Exercise goal: Copy the material word for word, starting at the line that contains "Find the location" and ending at the end of the material, and leave the pictures out of your copy.

Listed entries:
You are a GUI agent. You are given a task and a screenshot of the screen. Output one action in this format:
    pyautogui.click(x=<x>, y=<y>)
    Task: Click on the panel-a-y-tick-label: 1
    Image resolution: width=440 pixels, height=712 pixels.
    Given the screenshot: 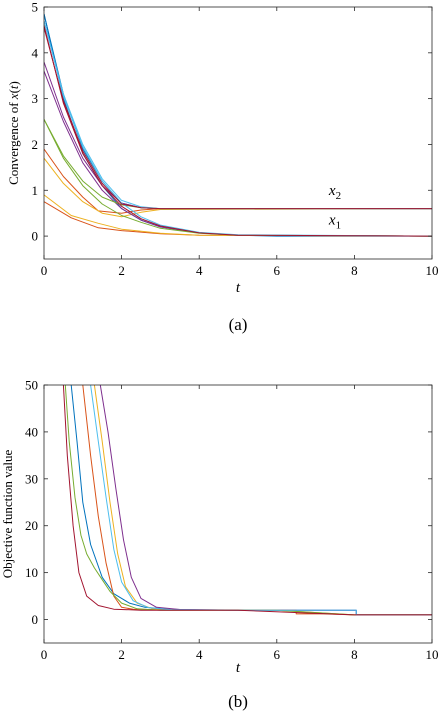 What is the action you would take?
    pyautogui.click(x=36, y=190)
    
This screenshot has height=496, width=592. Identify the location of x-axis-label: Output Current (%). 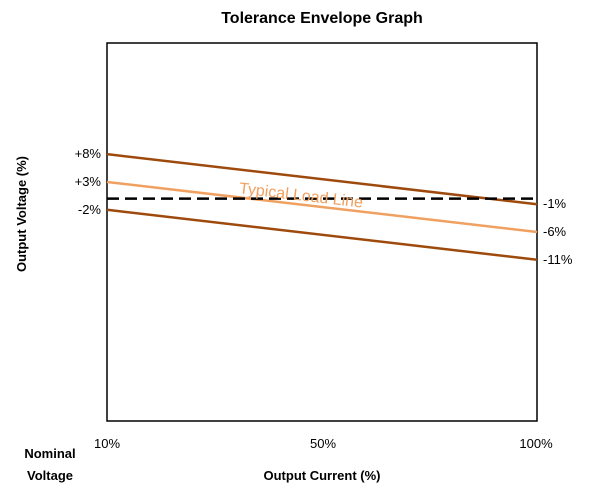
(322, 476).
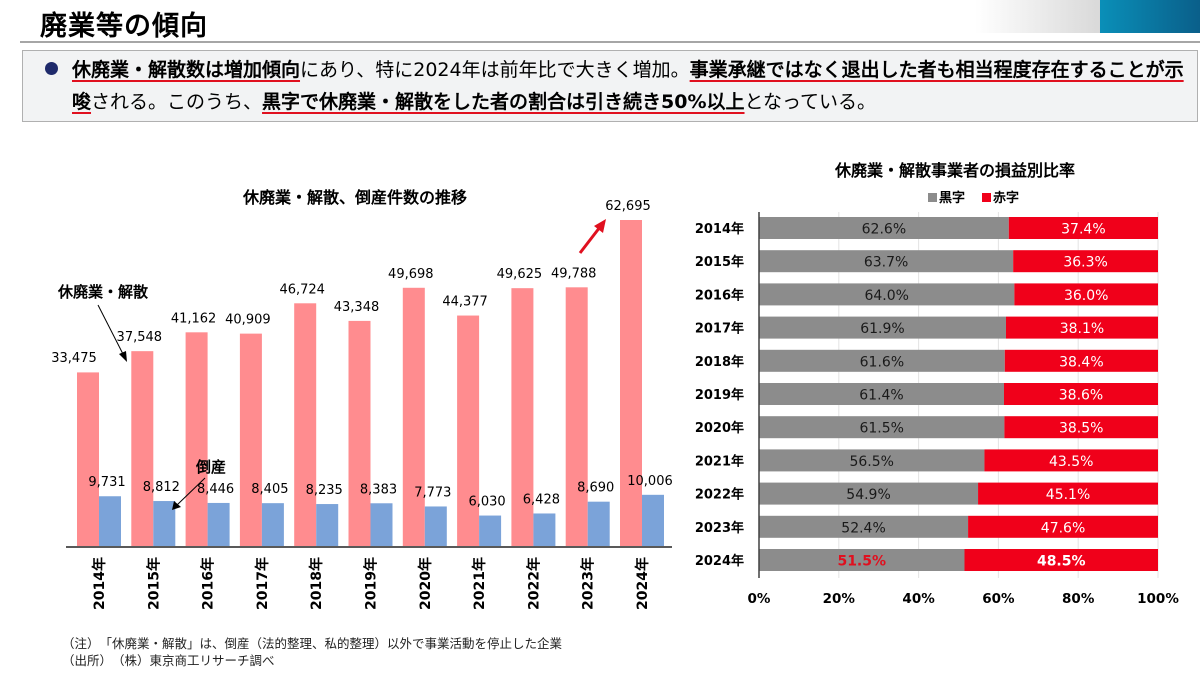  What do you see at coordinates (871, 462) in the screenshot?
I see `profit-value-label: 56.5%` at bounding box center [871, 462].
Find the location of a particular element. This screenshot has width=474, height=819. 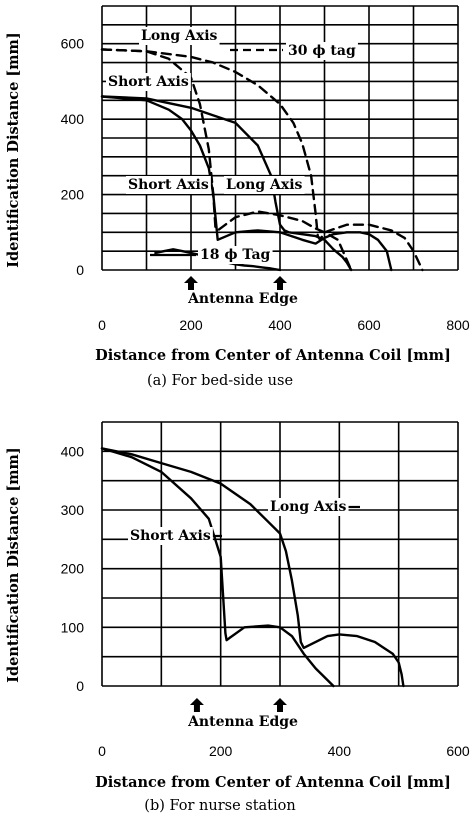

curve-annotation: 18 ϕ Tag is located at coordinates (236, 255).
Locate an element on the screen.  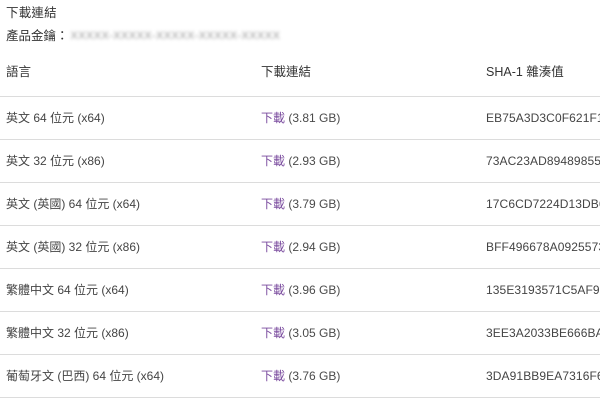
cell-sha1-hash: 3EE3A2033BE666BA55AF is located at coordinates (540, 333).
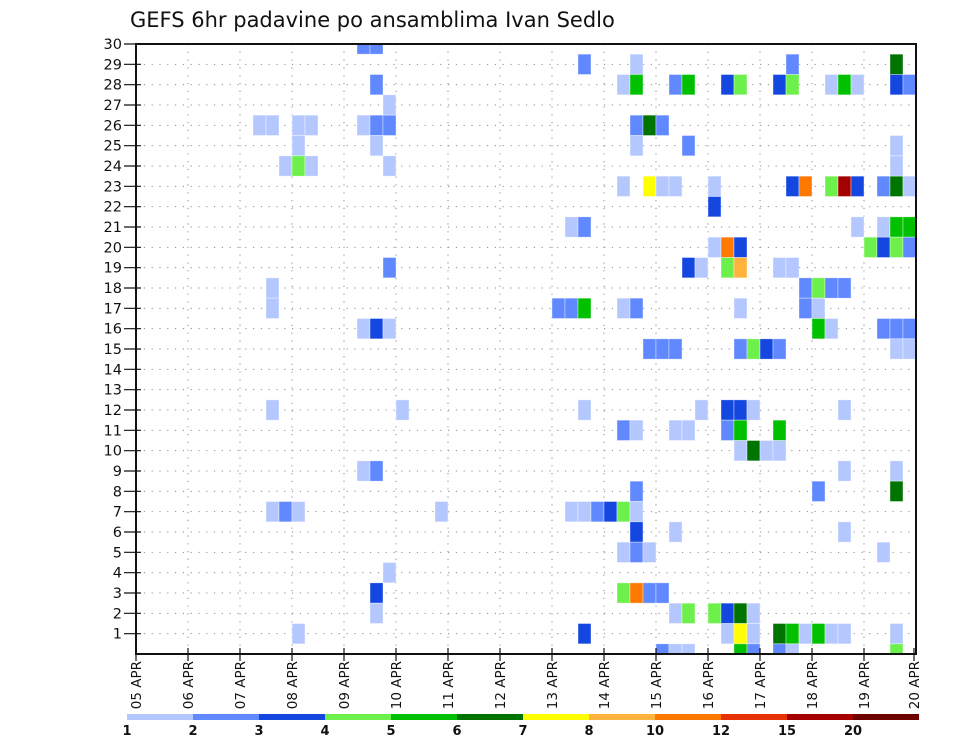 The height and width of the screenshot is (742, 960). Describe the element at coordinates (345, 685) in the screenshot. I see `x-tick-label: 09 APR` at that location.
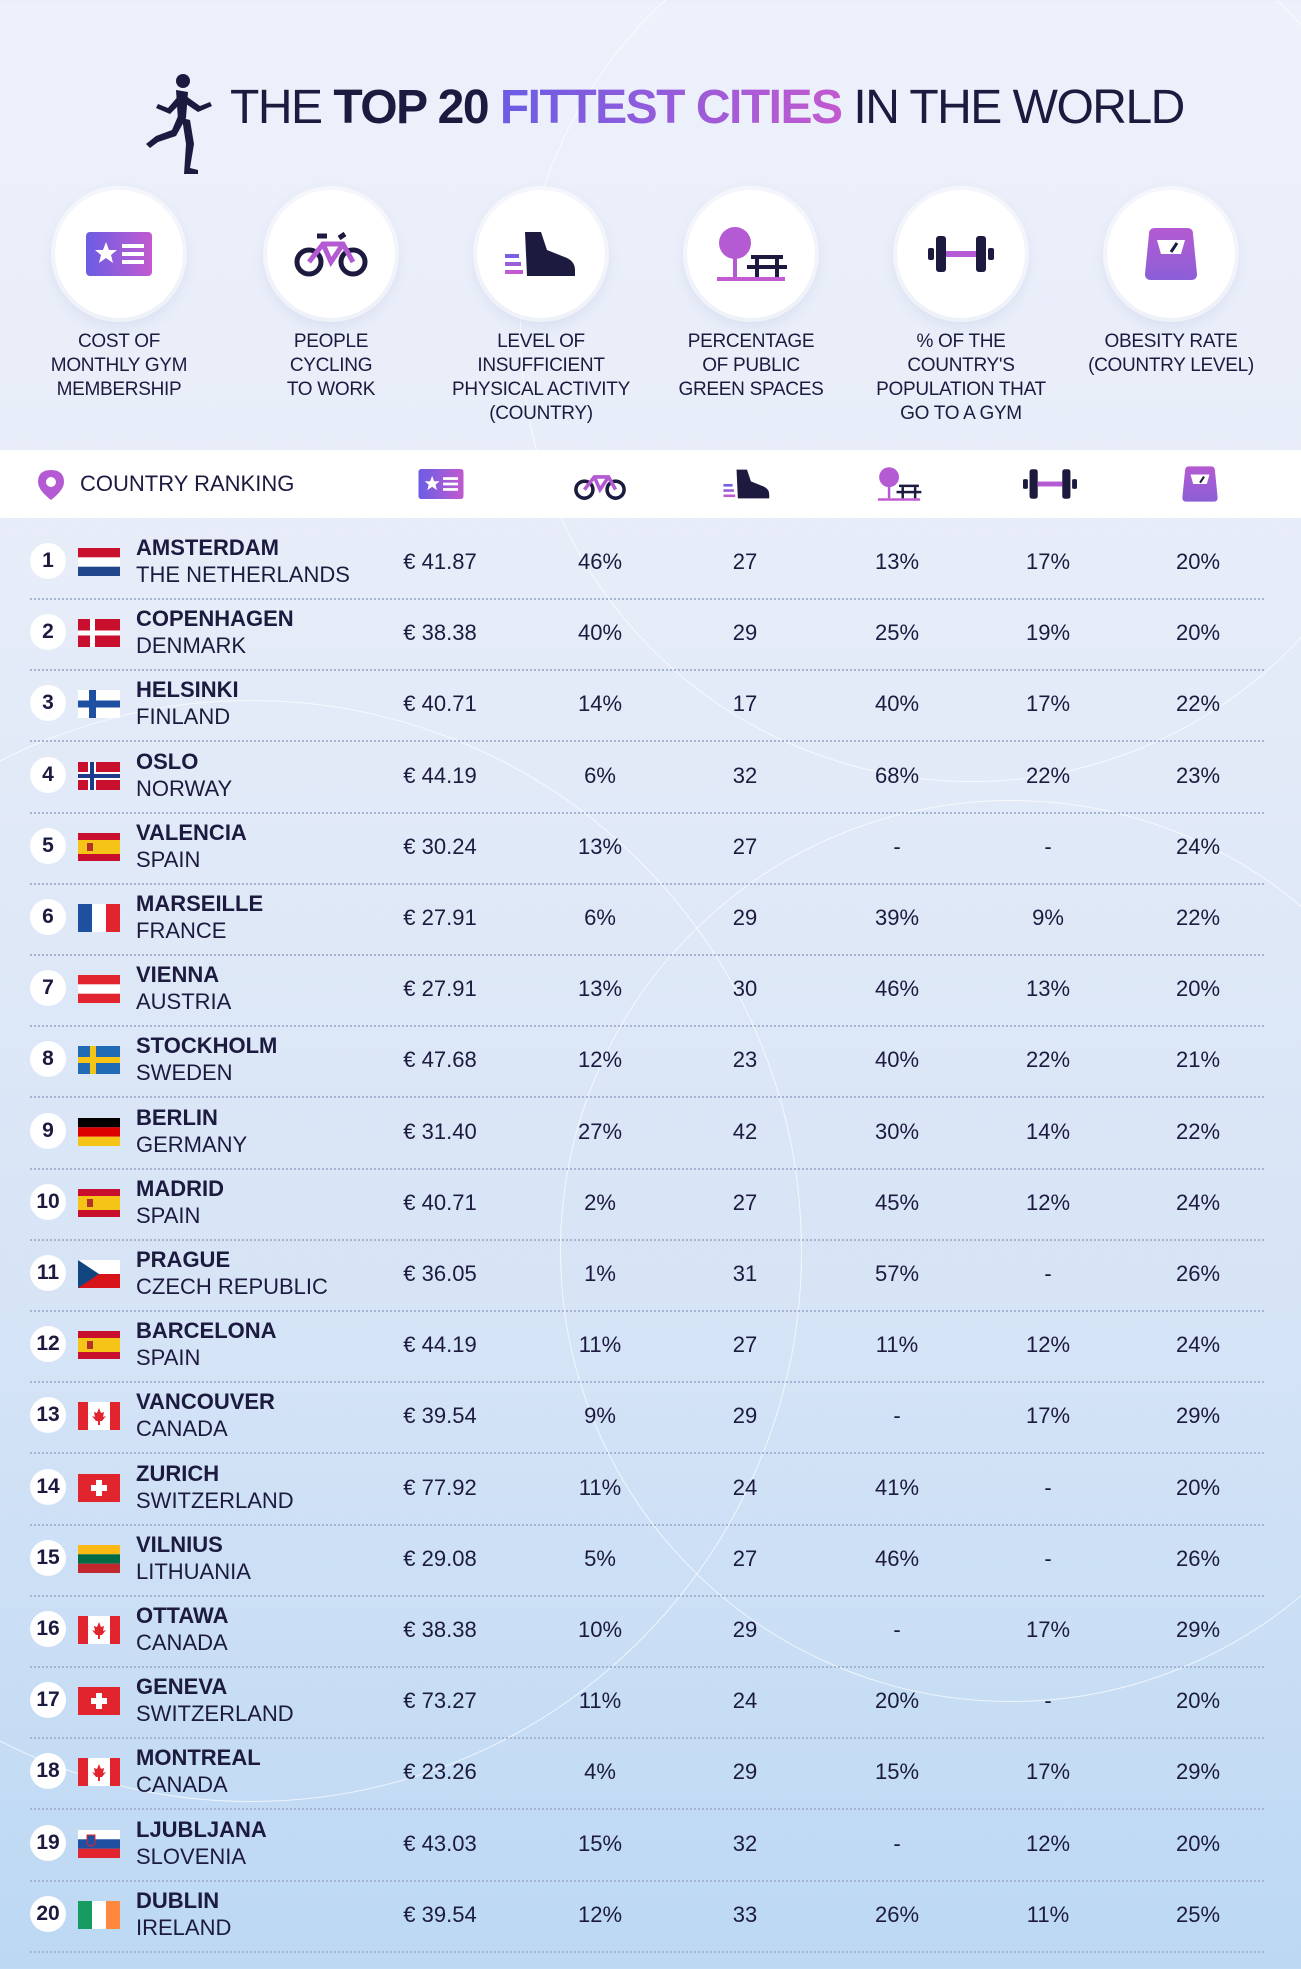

Exercise answer:
Find the location of a particular element. This screenshot has width=474, height=819. 

curve-annotation: 18 ϕ Tag is located at coordinates (236, 255).
Locate an element on the screen.  
cell-sha1-hash: 3EE3A2033BE666BA55AF is located at coordinates (540, 333).
 The height and width of the screenshot is (742, 960). Describe the element at coordinates (345, 685) in the screenshot. I see `x-tick-label: 09 APR` at that location.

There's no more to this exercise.